Pour finir, voici une liste des principales alternatives européennes à Google, Microsoft et compagnie que vous pouvez utiliser dès maintenant ! (vraiment vous pouvez les utiliser)
Secteur Cloud
- OVHcloud est l'un des principaux fournisseurs européens de services cloud. Il propose des solutions d'infrastructure cloud (IaaS), de plateformes (PaaS), ainsi que des services de stockage et de sécurité. L'entreprise est très présente en Europe et en Afrique, avec des centres de données dans plusieurs pays, et elle se distingue par sa capacité à offrir des solutions de cloud public et privé tout en respectant les exigences de souveraineté des données.
- T-Systems, la branche de services informatiques de Deutsche Telekom, fournit des solutions cloud pour les entreprises, notamment des services de cloud hybride, de cloud privé et de solutions de stockage. T-Systems se concentre particulièrement sur la transformation numérique et la gestion des données pour les grandes entreprises européennes.
- Scaleway est une autre entreprise française, spécialisée dans l'Infrastructure as a Service (IaaS). Elle propose des services de cloud computing tels que des serveurs dédiés, des solutions de cloud public et privé, ainsi que des services d'IA et de machine learning. Scaleway est particulièrement populaire dans le secteur des startups et des entreprises tech qui recherchent des solutions cloud flexibles et abordables.
Secteur IA
- SAP est l'un des leaders mondiaux du logiciel d'entreprise, et ils ont également un fort accent sur l'intelligence artificielle à travers des outils d'IA intégrés dans leur offre de logiciels ERP. Leur plateforme SAP Leonardo permet d'incorporer des fonctionnalités d'IA dans les processus d'affaires, ce qui aide les entreprises à automatiser et à optimiser leurs opérations.
- Mistral est une start-up française qui se spécialise dans la création de modèles de langage de grande taille. L'entreprise a attiré l'attention pour ses approches innovantes en matière d'IA et de traitement du langage naturel. Mistral se positionne comme un acteur clé pour l'innovation dans le domaine de l'IA en Europe.
- Aleph Alpha est une entreprise allemande pionnière dans le domaine de l'intelligence artificielle, spécialisée dans le développement de modèles de langage et d'IA à grande échelle. Elle est reconnue pour ses contributions dans le domaine de l'IA générative, offrant des solutions adaptées à la compréhension et à la production de langage humain tout en mettant l'accent sur les normes éthiques et la transparence.
Moteurs de Recherche
- Qwant est un moteur de recherche européen qui met l'accent sur la confidentialité des utilisateurs. Contrairement à des moteurs comme Google, Qwant ne trace pas ses utilisateurs, et ses résultats de recherche ne sont pas influencés par un profilage des données personnelles. Qwant se positionne comme une alternative respectueuse de la vie privée pour les utilisateurs européens.

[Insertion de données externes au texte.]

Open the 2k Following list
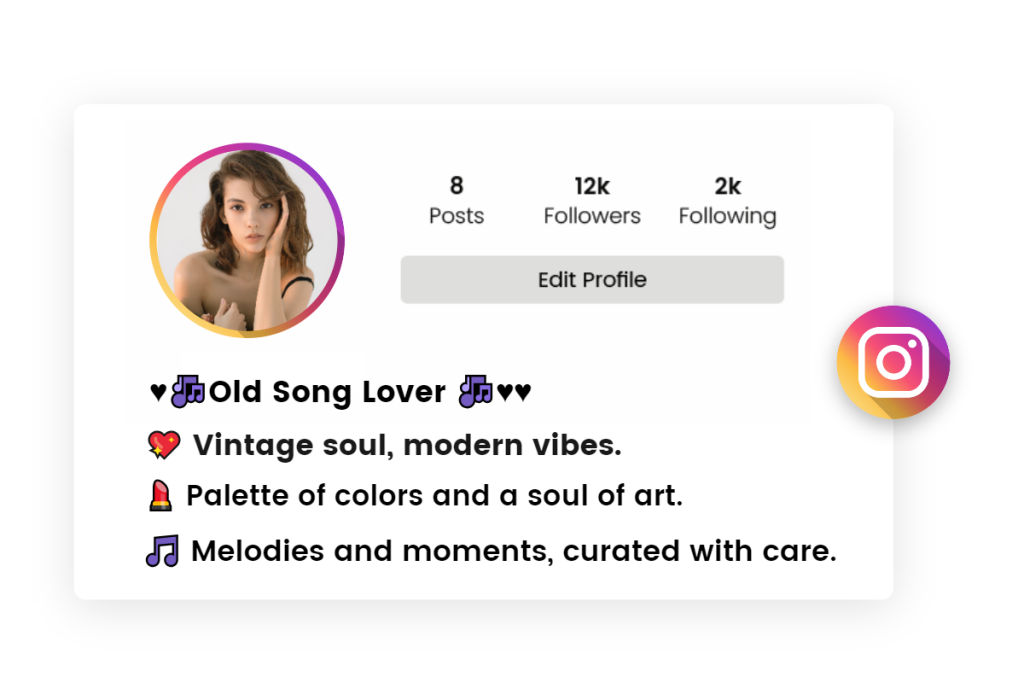The image size is (1024, 683). point(727,198)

- Ecosia est un moteur de recherche basé en Allemagne, qui se distingue par son modèle de business responsable. Pour chaque recherche effectuée, Ecosia utilise une partie de ses revenus pour financer des projets de reforestation dans le monde entier. Il utilise le moteur de recherche Bing, mais avec un impact environnemental positif, attirant ainsi des utilisateurs soucieux de l'environnement.

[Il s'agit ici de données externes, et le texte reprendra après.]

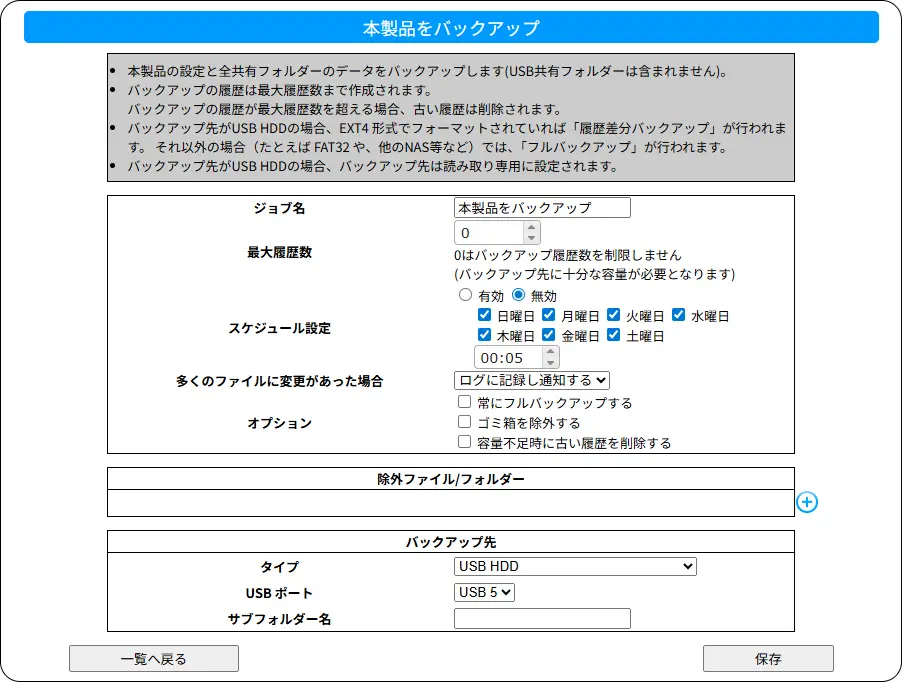Toggle the 水曜日 checkbox

click(678, 315)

- Seznam est le principal moteur de recherche en République Tchèque. Bien qu'il soit largement utilisé dans ce pays, Seznam est également connu pour ses services locaux tels que les cartes, les actualités et l'e-mail. En plus des recherches web, il offre une alternative locale à d'autres géants du secteur, comme Google, et reste un acteur clé dans la recherche sur le marché tchèque.